E.E. : Oui. J’ai l’honnêteté de le dire. Certains sujets me dépassent. Comme celui de l’hôpital par exemple. Il est logique et légitime que des élus comme Christophe Robino, Jacques Rit ou encore Jean-François Robillon prennent la parole sur ce sujet car c’est un domaine qu’ils maîtrisent parfaitement. Laurent Nouvion a d’ailleurs dit récemment au ministre d’Etat : « N’oubliez pas que nous ne sommes pas des hommes politiques professionnels ». J’ai rétorqué : « Pour ma part, je ne suis même pas un homme politique » (rires). Certains au conseil national croient encore avoir un petit pouvoir de décision. Or, le seul qui prend la décision c’est le prince, et le conseil national doit le soutenir. Il faut accepter d’être principiste.

SBM
M.H. : Pourtant, s’il y a un sujet que vous maîtrisez bien, a priori, c’est la SBM. Et là aussi, on vous a peu entendu…
E.E. : La seule fois où j’ai parlé de la SBM en séance publique je me suis fait assassiner… Cela a été un combat de boxe. Je ne dis pas que tout est rose à la SBM, mais on ne peut pas dire non plus que la situation est catastrophique. On est train de réaliser une bonne année au Casino. Ces trois dernières années, le chiffre d’affaires du secteur jeux de table a stagné aux alentours de 70 millions d’euros. Aujourd’hui, nous avons 50 % de plus que l’exercice dernier et il nous reste encore deux mois. Le climat social est, lui, bien meilleur au sein des salons. Le baccara et les jeux européens, les deux entités historiques du casino, se détestaient, et ne s’adressaient plus la parole. Aujourd’hui, il y a un dialogue, on travaille, on essaie d’avancer.
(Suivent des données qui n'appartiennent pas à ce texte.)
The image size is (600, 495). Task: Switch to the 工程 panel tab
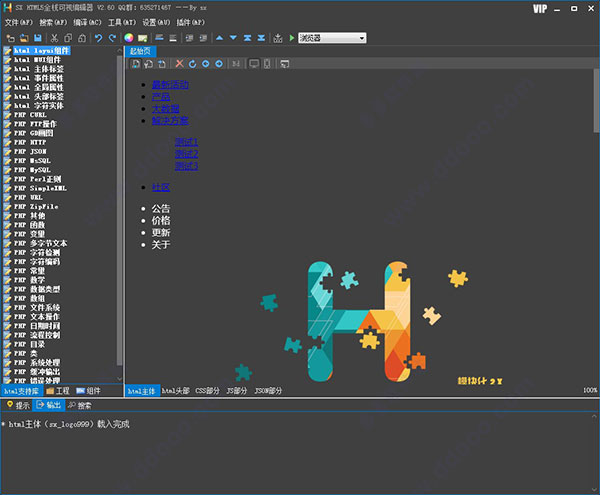pos(60,390)
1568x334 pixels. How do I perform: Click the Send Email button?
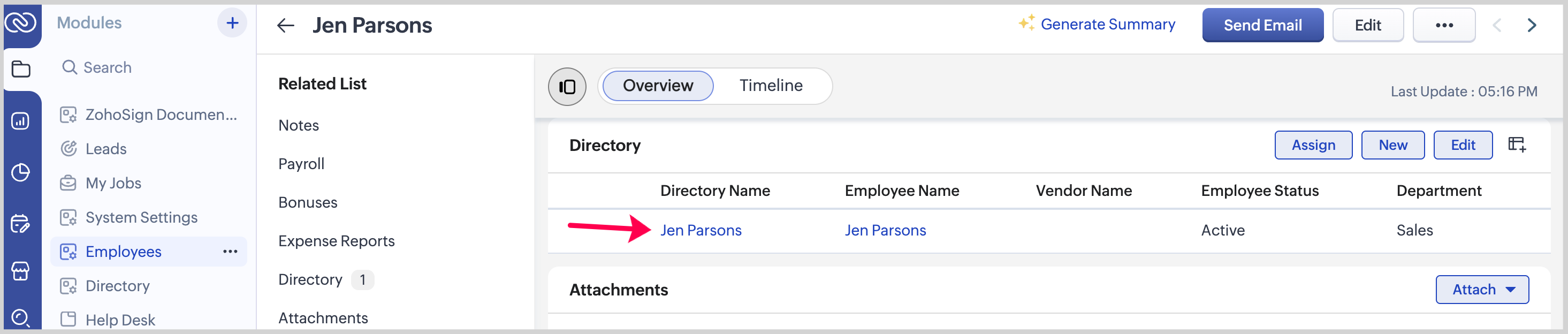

Concernant, le double projet Sporting d’hiver/Hôtel de Paris, c’est pharaonique. Monaco a besoin de cela. Ce projet va relancer la principauté et nous amener une belle clientèle.

M.H. : Vous diriez que le discours des élus est donc catastrophiste au sujet de la SBM ?
E.E. : Je dirais plutôt qu’il est inadapté.

M.H. : Et trop politisé ?
E.E. : Evidemment. Lorsqu’en 2003 l’équipe de Stéphane Valeri a été élue, on ne parlait que de la dépolitisation de la SBM. Aujourd’hui, c’est catastrophique. Cela a été multiplié par 10.

M.H. : Comment expliquez-vous l’apaisement social actuel dans les jeux à la SBM ?
E.E. : Il y a eu, je crois, une prise de conscience collective, que l’on était à un tournant. Au sein du conseil d’administration, il y avait également une guerre de pouvoir entre deux personnes. Le prince a tranché en disant : il n’y a qu’une personne à bord. Cette clarification a, je crois, contribué à apaiser les choses.

M.H. : La grève à l’Hôtel de Paris, qu’en avez-vous pensé ?
E.E. : On s’est battus pour qu’il n’y ait pas de licenciements. J’en avais parlé pour ma part au ministre d’Etat et à Jean-Luc Biamonti. Au final, cette grève je l’ai trouvée plutôt maladroite et déplacée. Car un dialogue était instauré. La maison était prête à faire des concessions. Stratégiquement, ce n’était, je crois, pas très porteur.